> _Exercise directions_
All that is wanted is the span of lines from the one with "Image resolution: width=1456" to the last line of the data, copied exactly.

> _Data supplied_
================================

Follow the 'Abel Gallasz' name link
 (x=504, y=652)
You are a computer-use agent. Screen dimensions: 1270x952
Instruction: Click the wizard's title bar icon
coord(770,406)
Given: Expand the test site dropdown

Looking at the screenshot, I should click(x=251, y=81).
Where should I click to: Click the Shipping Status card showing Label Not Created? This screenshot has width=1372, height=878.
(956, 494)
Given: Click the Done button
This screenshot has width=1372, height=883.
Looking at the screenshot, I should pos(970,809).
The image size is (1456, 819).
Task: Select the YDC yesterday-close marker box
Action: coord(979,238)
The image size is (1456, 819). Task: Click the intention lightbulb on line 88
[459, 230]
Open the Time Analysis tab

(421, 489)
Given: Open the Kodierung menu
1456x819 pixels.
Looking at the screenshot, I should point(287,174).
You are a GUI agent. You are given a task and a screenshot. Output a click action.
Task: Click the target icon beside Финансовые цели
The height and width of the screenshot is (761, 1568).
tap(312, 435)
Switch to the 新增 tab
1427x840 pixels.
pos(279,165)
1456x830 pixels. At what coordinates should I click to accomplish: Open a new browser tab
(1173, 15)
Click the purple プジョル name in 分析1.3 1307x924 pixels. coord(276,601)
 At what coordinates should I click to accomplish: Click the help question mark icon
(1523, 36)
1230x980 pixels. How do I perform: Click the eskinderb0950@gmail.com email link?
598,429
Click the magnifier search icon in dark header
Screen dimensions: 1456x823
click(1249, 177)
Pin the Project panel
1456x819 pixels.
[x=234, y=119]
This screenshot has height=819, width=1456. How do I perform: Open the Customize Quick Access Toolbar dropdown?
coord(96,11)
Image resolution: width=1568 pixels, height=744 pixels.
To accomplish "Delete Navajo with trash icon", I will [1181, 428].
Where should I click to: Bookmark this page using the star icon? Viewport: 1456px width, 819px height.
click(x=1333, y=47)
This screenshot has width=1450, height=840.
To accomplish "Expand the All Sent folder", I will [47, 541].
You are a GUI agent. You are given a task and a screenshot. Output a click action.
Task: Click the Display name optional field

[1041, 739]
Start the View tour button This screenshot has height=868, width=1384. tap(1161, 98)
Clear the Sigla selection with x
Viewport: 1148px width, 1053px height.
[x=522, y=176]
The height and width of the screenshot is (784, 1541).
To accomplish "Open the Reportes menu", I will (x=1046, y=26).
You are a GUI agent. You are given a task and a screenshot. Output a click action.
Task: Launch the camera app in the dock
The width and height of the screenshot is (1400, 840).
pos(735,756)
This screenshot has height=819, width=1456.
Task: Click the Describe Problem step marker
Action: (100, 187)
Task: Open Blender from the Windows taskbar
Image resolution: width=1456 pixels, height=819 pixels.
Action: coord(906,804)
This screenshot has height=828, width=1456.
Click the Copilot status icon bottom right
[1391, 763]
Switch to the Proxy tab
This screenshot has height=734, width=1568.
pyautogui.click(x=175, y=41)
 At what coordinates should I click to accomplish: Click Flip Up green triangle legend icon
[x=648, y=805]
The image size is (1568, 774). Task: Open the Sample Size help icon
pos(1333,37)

================================

> _Problem solution_
Image resolution: width=1456 pixels, height=819 pixels.
Action: coord(906,804)
This screenshot has height=828, width=1456.
Click the Copilot status icon bottom right
[1391, 763]
Switch to the Proxy tab
This screenshot has height=734, width=1568.
pyautogui.click(x=175, y=41)
 At what coordinates should I click to accomplish: Click Flip Up green triangle legend icon
[x=648, y=805]
The image size is (1568, 774). Task: Open the Sample Size help icon
pos(1333,37)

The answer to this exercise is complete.